## ASSIGNED TASK
Nothing but the lines below between the line holding "You are a computer-use agent. 1749x2100" and the line holding "The width and height of the screenshot is (2380, 1546).", inclusive, should appear in the answer, each set down exactly.

______________________________

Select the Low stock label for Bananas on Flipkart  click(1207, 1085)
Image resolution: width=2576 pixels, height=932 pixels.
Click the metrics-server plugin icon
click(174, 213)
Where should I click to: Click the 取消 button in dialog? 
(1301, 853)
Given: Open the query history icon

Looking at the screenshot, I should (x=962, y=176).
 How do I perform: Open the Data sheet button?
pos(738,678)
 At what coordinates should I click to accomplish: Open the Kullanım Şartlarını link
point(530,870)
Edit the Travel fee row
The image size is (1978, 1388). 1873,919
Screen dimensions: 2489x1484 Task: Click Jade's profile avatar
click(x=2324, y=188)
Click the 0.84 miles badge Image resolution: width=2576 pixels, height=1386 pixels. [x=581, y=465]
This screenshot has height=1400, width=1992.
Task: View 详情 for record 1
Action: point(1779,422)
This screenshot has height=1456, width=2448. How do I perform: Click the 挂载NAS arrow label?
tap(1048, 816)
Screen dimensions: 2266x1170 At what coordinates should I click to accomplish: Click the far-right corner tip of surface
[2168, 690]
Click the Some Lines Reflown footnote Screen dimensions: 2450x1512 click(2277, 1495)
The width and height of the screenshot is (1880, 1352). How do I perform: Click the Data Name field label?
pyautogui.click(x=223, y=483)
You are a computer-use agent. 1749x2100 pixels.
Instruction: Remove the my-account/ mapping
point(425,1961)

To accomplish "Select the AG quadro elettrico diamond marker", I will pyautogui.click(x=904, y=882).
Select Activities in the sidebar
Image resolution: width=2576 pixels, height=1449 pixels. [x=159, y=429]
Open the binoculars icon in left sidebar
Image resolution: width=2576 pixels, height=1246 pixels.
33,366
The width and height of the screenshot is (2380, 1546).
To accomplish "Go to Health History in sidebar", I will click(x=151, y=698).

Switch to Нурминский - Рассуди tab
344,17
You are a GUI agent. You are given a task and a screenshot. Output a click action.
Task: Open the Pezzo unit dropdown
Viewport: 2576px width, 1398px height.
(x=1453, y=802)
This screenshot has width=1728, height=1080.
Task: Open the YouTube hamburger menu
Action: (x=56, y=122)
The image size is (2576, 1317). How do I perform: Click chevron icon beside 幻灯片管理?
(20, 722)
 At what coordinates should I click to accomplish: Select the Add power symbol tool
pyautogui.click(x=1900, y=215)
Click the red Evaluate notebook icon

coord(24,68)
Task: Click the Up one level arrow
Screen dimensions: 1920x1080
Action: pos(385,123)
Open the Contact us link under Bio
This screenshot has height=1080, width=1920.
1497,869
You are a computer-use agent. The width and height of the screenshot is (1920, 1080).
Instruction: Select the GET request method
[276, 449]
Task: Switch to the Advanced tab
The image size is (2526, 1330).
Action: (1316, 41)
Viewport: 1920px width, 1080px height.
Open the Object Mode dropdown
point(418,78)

______________________________

## THE COMPLETED TASK
You are a computer-use agent. 1749x2100 pixels.
Instruction: Remove the my-account/ mapping
point(425,1961)

To accomplish "Select the AG quadro elettrico diamond marker", I will pyautogui.click(x=904, y=882).
Select Activities in the sidebar
Image resolution: width=2576 pixels, height=1449 pixels. [x=159, y=429]
Open the binoculars icon in left sidebar
Image resolution: width=2576 pixels, height=1246 pixels.
33,366
The width and height of the screenshot is (2380, 1546).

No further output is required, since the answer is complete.